The Tehran Times is an English-language daily newspaper published in Iran, founded in 1979 as a "voice of the Islamic Revolution". While not state-owned, it is considered state-controlled and closely tied to the hardline factions within the Iranian government.

==History==
The newspaper was founded by Mohammad Beheshti in 1979 following the Iranian Revolution as the "voice of the Islamic Revolution".

In Oktober 2010 Reza Moqaddasi took over as the new head of the Tehran Times (TT) and the Mehr News Agency (MNA) for a four-year term, replacing the former Managing Director Parviz Esmaeili. He resigned after 3 and half years for health reasons. Therefore in May 2014 Hajottoleslam Khamoshi, the head of Iran’s Islamic Ideology Dissemination Organization (IIDO), appointed Ali Askari as the new director of TT and MNA. In September 2019 Mohammad Shojaeian was introduced as the new managing director of the TT and the MNA.

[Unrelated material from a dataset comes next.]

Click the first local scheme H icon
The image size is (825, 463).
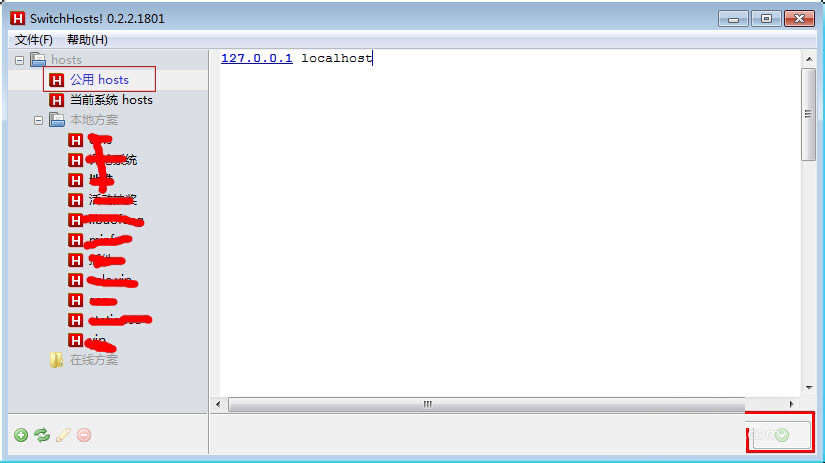click(x=75, y=140)
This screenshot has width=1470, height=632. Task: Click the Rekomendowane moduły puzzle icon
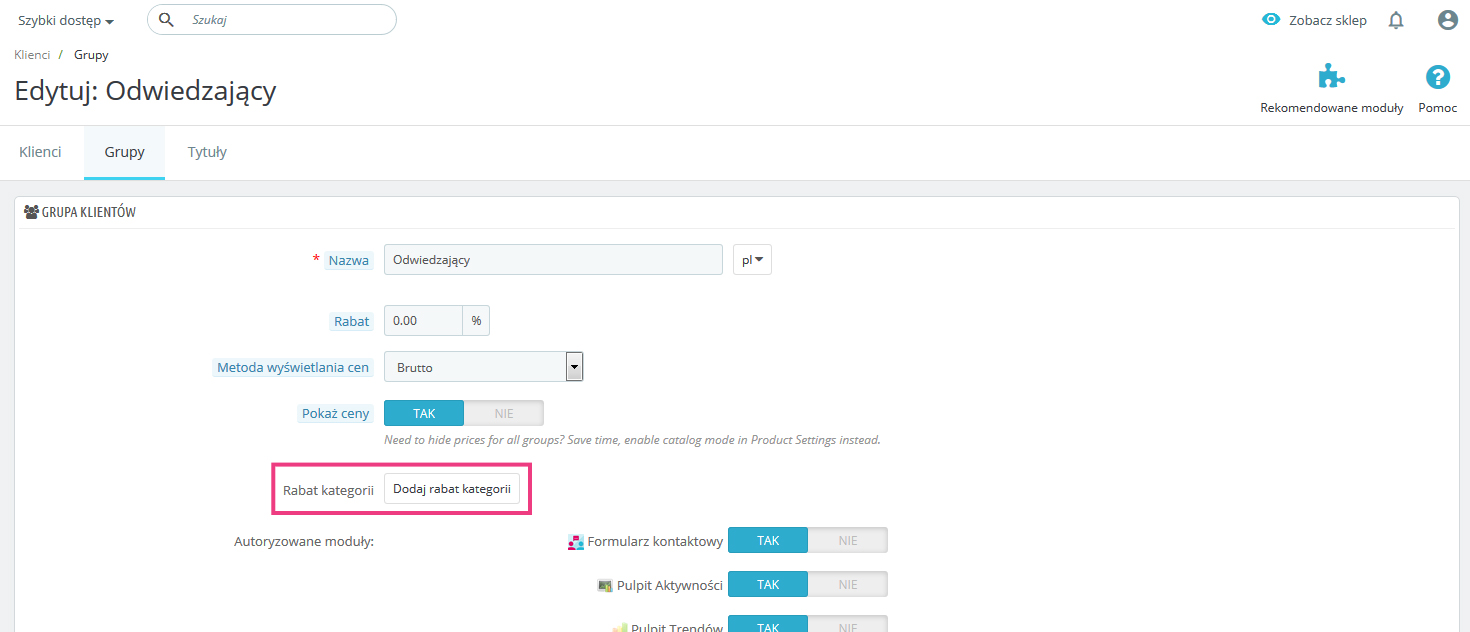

In April 2020 the CEO of Mehr Media Group, Mohammad Shojaeian, appointed Ali Akbar Jenabzadeh (علی اکبر جناب‌زاده) – as successor of Mohammad Ghaderi – as the editor-in-chief of the Tehran Times daily newspaper.

In April 2023 the head of IIDO, Hojjat aleslam Mohammad Qomi, appointed Mohammad Mehdi Rahmati as the new managing director of the Mehr Media Group to replace Mohammad Shojaeian Zanjani. Since early 2023 Tehran Times Editor-in-Chief is Mohammad Sarfi (محمد صرفی).

In August 2023, Tehran Times published a United States Department of State memo informing U.S. Special Envoy for Iran Rob Malley of his security clearance suspension. The publication prompted calls by Republicans in the U.S. House of Representatives and U.S. Senate for a probe into how the newspaper acquired the information.

==Editorial position==
Ayatollah Mohammad Hossein Beheshti, second in line in the political hierarchy following the 1979 Islamic Revolution, stated: "Tehran Times is not a state-owned newspaper, rather it is a loud voice of the Islamic Revolution and the oppressed people of the world.” Although the newspaper is not state-owned, "it aims to disseminate key tenets of the Islamic Revolution and is therefore generally supportive of the Islamic Republic of Iran's ideology".